## Exercise directions
Please copy each of the records below exactly as it appears, without changing anything.

## Recorded data
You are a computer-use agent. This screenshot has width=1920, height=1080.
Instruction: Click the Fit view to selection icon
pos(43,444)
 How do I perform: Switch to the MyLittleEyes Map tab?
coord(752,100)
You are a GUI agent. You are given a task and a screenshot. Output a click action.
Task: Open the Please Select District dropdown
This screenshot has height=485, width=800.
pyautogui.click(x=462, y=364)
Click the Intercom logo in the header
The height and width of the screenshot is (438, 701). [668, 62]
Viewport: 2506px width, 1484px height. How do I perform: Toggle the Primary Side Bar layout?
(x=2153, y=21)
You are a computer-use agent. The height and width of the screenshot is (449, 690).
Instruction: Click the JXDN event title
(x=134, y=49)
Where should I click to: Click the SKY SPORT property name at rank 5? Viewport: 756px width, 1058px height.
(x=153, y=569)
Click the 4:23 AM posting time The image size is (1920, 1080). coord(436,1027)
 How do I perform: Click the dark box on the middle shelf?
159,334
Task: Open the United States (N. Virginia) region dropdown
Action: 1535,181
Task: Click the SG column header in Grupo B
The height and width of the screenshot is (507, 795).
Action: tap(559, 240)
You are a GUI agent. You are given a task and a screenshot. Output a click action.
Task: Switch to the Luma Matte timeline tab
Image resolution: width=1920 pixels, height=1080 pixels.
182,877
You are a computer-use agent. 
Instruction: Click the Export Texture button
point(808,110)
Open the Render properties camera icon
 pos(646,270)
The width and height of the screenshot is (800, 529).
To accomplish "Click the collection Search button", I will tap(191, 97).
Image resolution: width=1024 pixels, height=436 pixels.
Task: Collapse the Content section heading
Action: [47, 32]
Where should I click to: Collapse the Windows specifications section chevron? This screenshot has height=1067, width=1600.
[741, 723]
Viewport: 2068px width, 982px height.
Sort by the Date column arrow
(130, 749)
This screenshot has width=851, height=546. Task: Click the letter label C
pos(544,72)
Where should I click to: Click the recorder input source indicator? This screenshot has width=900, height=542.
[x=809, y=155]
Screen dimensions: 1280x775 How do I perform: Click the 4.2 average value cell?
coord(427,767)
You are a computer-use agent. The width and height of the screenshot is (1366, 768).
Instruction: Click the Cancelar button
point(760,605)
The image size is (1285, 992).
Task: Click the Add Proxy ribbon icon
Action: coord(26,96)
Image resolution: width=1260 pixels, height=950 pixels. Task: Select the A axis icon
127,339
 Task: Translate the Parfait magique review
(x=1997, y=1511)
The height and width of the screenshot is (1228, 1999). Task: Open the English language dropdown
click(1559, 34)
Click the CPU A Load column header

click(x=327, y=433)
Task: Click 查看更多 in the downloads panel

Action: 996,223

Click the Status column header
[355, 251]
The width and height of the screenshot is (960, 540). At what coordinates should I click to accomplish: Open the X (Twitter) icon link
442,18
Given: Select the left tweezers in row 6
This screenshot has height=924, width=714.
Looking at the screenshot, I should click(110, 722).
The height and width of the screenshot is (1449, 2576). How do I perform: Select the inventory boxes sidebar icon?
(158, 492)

## Reply
You are a computer-use agent. This screenshot has width=1920, height=1080.
Instruction: Click the Fit view to selection icon
pos(43,444)
 How do I perform: Switch to the MyLittleEyes Map tab?
coord(752,100)
You are a GUI agent. You are given a task and a screenshot. Output a click action.
Task: Open the Please Select District dropdown
This screenshot has height=485, width=800.
pyautogui.click(x=462, y=364)
Click the Intercom logo in the header
The height and width of the screenshot is (438, 701). [668, 62]
Viewport: 2506px width, 1484px height. How do I perform: Toggle the Primary Side Bar layout?
(x=2153, y=21)
You are a computer-use agent. The height and width of the screenshot is (449, 690).
Instruction: Click the JXDN event title
(x=134, y=49)
Where should I click to: Click the SKY SPORT property name at rank 5? Viewport: 756px width, 1058px height.
(x=153, y=569)
Click the 4:23 AM posting time The image size is (1920, 1080). coord(436,1027)
 How do I perform: Click the dark box on the middle shelf?
159,334
Task: Open the United States (N. Virginia) region dropdown
Action: 1535,181
Task: Click the SG column header in Grupo B
The height and width of the screenshot is (507, 795).
Action: tap(559, 240)
You are a GUI agent. You are given a task and a screenshot. Output a click action.
Task: Switch to the Luma Matte timeline tab
Image resolution: width=1920 pixels, height=1080 pixels.
182,877
You are a computer-use agent. 
Instruction: Click the Export Texture button
point(808,110)
Open the Render properties camera icon
 pos(646,270)
The width and height of the screenshot is (800, 529).
To accomplish "Click the collection Search button", I will tap(191, 97).
Image resolution: width=1024 pixels, height=436 pixels.
Task: Collapse the Content section heading
Action: [47, 32]
Where should I click to: Collapse the Windows specifications section chevron? This screenshot has height=1067, width=1600.
[741, 723]
Viewport: 2068px width, 982px height.
Sort by the Date column arrow
(130, 749)
This screenshot has width=851, height=546. Task: Click the letter label C
pos(544,72)
Where should I click to: Click the recorder input source indicator? This screenshot has width=900, height=542.
[x=809, y=155]
Screen dimensions: 1280x775 How do I perform: Click the 4.2 average value cell?
coord(427,767)
You are a computer-use agent. The width and height of the screenshot is (1366, 768).
Instruction: Click the Cancelar button
point(760,605)
The image size is (1285, 992).
Task: Click the Add Proxy ribbon icon
Action: coord(26,96)
Image resolution: width=1260 pixels, height=950 pixels. Task: Select the A axis icon
127,339
 Task: Translate the Parfait magique review
(x=1997, y=1511)
The height and width of the screenshot is (1228, 1999). Task: Open the English language dropdown
click(1559, 34)
Click the CPU A Load column header

click(x=327, y=433)
Task: Click 查看更多 in the downloads panel

Action: 996,223

Click the Status column header
[355, 251]
The width and height of the screenshot is (960, 540). At what coordinates should I click to accomplish: Open the X (Twitter) icon link
442,18
Given: Select the left tweezers in row 6
This screenshot has height=924, width=714.
Looking at the screenshot, I should click(110, 722).
The height and width of the screenshot is (1449, 2576). How do I perform: Select the inventory boxes sidebar icon?
(158, 492)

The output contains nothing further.